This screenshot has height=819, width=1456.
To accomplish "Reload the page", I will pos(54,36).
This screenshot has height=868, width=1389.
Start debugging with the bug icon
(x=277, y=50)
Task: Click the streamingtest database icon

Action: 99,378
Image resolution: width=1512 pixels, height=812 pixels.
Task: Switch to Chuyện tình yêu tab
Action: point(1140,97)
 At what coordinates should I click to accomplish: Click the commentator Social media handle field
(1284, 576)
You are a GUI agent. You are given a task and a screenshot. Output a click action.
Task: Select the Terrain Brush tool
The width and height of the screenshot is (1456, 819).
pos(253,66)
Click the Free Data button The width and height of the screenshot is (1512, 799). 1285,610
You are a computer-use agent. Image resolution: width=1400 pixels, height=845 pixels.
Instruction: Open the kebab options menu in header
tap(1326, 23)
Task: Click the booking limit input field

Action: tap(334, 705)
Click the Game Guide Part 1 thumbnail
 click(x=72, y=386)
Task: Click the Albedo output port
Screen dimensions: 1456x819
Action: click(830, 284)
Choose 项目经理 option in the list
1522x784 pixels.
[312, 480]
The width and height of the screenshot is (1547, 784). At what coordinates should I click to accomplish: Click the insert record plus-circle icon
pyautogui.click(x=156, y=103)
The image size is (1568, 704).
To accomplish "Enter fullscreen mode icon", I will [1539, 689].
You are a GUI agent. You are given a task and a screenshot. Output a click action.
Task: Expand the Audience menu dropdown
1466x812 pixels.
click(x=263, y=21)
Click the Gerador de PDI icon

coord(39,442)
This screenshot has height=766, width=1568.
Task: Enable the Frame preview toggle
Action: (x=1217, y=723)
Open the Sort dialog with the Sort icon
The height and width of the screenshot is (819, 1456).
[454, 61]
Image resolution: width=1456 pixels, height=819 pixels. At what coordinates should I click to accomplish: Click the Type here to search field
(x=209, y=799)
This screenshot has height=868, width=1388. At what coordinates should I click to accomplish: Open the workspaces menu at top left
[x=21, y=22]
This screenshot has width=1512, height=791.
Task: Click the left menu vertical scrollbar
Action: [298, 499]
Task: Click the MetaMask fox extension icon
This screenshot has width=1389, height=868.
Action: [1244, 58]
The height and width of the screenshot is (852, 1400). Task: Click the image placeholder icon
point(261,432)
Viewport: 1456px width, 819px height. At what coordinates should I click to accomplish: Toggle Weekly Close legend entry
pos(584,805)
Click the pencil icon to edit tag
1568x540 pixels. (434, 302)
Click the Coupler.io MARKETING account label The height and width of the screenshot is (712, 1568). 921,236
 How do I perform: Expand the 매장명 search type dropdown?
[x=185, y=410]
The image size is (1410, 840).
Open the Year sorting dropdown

Problem = Reproduce every record above, word for word.

Answer to this task =
This screenshot has height=819, width=1456.
To accomplish "Reload the page", I will pos(54,36).
This screenshot has height=868, width=1389.
Start debugging with the bug icon
(x=277, y=50)
Task: Click the streamingtest database icon

Action: 99,378
Image resolution: width=1512 pixels, height=812 pixels.
Task: Switch to Chuyện tình yêu tab
Action: point(1140,97)
 At what coordinates should I click to accomplish: Click the commentator Social media handle field
(1284, 576)
You are a GUI agent. You are given a task and a screenshot. Output a click action.
Task: Select the Terrain Brush tool
The width and height of the screenshot is (1456, 819).
pos(253,66)
Click the Free Data button The width and height of the screenshot is (1512, 799). 1285,610
You are a computer-use agent. Image resolution: width=1400 pixels, height=845 pixels.
Instruction: Open the kebab options menu in header
tap(1326, 23)
Task: Click the booking limit input field

Action: tap(334, 705)
Click the Game Guide Part 1 thumbnail
 click(x=72, y=386)
Task: Click the Albedo output port
Screen dimensions: 1456x819
Action: click(830, 284)
Choose 项目经理 option in the list
1522x784 pixels.
[312, 480]
The width and height of the screenshot is (1547, 784). At what coordinates should I click to accomplish: Click the insert record plus-circle icon
pyautogui.click(x=156, y=103)
The image size is (1568, 704).
To accomplish "Enter fullscreen mode icon", I will [1539, 689].
You are a GUI agent. You are given a task and a screenshot. Output a click action.
Task: Expand the Audience menu dropdown
1466x812 pixels.
click(x=263, y=21)
Click the Gerador de PDI icon

coord(39,442)
This screenshot has height=766, width=1568.
Task: Enable the Frame preview toggle
Action: (x=1217, y=723)
Open the Sort dialog with the Sort icon
The height and width of the screenshot is (819, 1456).
[454, 61]
Image resolution: width=1456 pixels, height=819 pixels. At what coordinates should I click to accomplish: Click the Type here to search field
(x=209, y=799)
This screenshot has height=868, width=1388. At what coordinates should I click to accomplish: Open the workspaces menu at top left
[x=21, y=22]
This screenshot has width=1512, height=791.
Task: Click the left menu vertical scrollbar
Action: [298, 499]
Task: Click the MetaMask fox extension icon
This screenshot has width=1389, height=868.
Action: [1244, 58]
The height and width of the screenshot is (852, 1400). Task: Click the image placeholder icon
point(261,432)
Viewport: 1456px width, 819px height. At what coordinates should I click to accomplish: Toggle Weekly Close legend entry
pos(584,805)
Click the pencil icon to edit tag
1568x540 pixels. (434, 302)
Click the Coupler.io MARKETING account label The height and width of the screenshot is (712, 1568). 921,236
 How do I perform: Expand the 매장명 search type dropdown?
[x=185, y=410]
The image size is (1410, 840).
Open the Year sorting dropdown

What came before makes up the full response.